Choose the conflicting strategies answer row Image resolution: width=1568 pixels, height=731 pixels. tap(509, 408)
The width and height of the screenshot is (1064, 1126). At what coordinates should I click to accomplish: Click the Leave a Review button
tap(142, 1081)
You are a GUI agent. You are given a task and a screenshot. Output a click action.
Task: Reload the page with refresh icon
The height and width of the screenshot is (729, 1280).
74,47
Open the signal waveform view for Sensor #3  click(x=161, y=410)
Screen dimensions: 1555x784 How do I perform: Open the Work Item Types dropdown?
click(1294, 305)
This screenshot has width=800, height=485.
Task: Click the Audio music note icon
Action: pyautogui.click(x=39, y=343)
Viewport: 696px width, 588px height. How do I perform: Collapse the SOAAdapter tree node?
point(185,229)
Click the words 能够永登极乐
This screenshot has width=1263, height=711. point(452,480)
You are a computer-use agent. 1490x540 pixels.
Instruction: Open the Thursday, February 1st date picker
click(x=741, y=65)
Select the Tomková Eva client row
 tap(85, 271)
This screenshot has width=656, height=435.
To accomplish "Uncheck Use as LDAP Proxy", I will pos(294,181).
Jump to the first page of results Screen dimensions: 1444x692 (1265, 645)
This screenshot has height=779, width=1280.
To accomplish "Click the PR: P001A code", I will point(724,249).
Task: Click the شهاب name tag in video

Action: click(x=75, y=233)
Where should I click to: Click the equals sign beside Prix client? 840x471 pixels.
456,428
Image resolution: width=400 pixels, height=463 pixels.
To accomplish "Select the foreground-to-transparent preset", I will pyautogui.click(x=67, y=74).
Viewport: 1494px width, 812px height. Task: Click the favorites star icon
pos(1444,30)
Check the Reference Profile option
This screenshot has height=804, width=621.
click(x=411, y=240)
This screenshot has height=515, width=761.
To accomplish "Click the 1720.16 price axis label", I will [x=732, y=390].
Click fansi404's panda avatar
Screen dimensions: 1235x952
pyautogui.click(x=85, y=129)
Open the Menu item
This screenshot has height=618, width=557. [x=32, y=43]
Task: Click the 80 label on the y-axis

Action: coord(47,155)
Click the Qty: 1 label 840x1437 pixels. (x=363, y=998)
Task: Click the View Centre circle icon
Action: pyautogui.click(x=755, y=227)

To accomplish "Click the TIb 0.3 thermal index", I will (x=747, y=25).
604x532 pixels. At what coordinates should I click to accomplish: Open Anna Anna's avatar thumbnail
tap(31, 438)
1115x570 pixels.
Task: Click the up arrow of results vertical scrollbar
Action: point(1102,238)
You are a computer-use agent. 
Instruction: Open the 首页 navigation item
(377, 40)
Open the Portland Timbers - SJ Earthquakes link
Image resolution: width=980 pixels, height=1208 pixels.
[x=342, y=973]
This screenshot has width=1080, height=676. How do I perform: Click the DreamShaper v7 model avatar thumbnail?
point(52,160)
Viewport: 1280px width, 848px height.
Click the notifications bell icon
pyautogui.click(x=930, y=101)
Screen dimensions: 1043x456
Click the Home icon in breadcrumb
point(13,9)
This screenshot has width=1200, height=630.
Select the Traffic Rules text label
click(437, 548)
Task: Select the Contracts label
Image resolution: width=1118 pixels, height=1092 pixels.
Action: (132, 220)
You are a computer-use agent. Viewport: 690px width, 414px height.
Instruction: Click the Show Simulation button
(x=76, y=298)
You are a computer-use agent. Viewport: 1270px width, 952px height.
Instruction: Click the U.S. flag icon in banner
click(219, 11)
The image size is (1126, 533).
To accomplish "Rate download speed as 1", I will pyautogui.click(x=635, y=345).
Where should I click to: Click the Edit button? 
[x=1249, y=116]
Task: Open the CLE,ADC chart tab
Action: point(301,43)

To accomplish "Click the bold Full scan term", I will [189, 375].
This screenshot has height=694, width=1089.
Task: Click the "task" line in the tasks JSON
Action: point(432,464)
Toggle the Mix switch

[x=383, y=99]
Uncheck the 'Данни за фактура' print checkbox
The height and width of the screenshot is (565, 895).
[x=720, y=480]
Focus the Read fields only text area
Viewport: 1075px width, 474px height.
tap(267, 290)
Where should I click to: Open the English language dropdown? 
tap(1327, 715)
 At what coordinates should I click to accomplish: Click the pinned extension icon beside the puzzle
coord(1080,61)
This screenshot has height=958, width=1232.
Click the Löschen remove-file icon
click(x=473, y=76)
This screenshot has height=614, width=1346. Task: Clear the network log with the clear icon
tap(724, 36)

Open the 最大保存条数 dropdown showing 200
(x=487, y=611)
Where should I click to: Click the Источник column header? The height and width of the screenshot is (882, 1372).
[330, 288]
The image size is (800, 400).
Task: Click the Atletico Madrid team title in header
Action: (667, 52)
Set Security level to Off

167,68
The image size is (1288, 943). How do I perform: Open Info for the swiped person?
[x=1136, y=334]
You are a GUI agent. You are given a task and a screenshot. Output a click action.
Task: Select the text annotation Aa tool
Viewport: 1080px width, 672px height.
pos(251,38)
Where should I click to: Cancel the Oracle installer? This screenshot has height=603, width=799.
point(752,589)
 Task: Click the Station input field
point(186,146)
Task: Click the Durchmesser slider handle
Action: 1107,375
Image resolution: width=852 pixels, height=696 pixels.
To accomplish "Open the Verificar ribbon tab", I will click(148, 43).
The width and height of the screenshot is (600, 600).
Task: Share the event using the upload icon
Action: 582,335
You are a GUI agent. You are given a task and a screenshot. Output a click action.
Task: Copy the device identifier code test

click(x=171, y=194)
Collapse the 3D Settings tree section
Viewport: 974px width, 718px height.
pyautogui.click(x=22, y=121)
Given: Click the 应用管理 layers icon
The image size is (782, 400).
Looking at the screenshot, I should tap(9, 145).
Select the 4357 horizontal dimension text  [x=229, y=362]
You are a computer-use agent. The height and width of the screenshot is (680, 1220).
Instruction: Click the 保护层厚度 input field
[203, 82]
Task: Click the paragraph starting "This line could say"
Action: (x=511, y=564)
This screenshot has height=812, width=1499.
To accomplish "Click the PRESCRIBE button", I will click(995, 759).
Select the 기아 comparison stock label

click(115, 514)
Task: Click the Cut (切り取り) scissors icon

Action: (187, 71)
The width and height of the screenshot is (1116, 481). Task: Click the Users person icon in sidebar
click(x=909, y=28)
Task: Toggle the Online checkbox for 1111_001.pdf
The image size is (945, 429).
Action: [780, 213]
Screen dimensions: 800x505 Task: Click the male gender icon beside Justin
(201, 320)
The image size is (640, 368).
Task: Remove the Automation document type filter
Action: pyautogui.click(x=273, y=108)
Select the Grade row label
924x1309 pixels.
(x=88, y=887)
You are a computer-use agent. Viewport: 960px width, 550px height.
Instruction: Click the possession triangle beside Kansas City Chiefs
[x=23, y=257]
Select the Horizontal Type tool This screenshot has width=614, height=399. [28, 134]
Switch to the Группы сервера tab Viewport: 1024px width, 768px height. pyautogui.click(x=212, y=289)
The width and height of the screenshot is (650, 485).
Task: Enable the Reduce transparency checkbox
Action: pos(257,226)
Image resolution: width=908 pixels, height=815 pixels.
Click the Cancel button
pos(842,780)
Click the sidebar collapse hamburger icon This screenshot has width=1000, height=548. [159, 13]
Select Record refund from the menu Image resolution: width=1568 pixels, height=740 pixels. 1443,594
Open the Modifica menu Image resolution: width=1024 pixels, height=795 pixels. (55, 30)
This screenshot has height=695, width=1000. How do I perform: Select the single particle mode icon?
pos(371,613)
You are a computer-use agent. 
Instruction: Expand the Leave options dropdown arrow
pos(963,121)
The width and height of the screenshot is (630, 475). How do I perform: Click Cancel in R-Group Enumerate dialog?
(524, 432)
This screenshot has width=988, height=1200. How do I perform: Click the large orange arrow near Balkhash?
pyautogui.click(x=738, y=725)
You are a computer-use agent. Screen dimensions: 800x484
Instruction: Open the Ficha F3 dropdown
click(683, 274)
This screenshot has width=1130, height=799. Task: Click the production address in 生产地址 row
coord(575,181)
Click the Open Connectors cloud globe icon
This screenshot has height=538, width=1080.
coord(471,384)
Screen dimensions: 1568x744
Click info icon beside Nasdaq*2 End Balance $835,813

━━━━━━━━━━━━━━━━━━━━━━━━━━━━━━

Instructions to follow> One inclusive range is required: first line of the data through the line containing "You are a computer-use agent. 1490x540". Set it down exactly and output nothing else.

Response to the exercise>
Choose the conflicting strategies answer row Image resolution: width=1568 pixels, height=731 pixels. tap(509, 408)
The width and height of the screenshot is (1064, 1126). At what coordinates should I click to accomplish: Click the Leave a Review button
tap(142, 1081)
You are a GUI agent. You are given a task and a screenshot. Output a click action.
Task: Reload the page with refresh icon
The height and width of the screenshot is (729, 1280).
74,47
Open the signal waveform view for Sensor #3  click(x=161, y=410)
Screen dimensions: 1555x784 How do I perform: Open the Work Item Types dropdown?
click(1294, 305)
This screenshot has width=800, height=485.
Task: Click the Audio music note icon
Action: pyautogui.click(x=39, y=343)
Viewport: 696px width, 588px height. How do I perform: Collapse the SOAAdapter tree node?
point(185,229)
Click the words 能够永登极乐
This screenshot has width=1263, height=711. point(452,480)
You are a computer-use agent. 1490x540 pixels.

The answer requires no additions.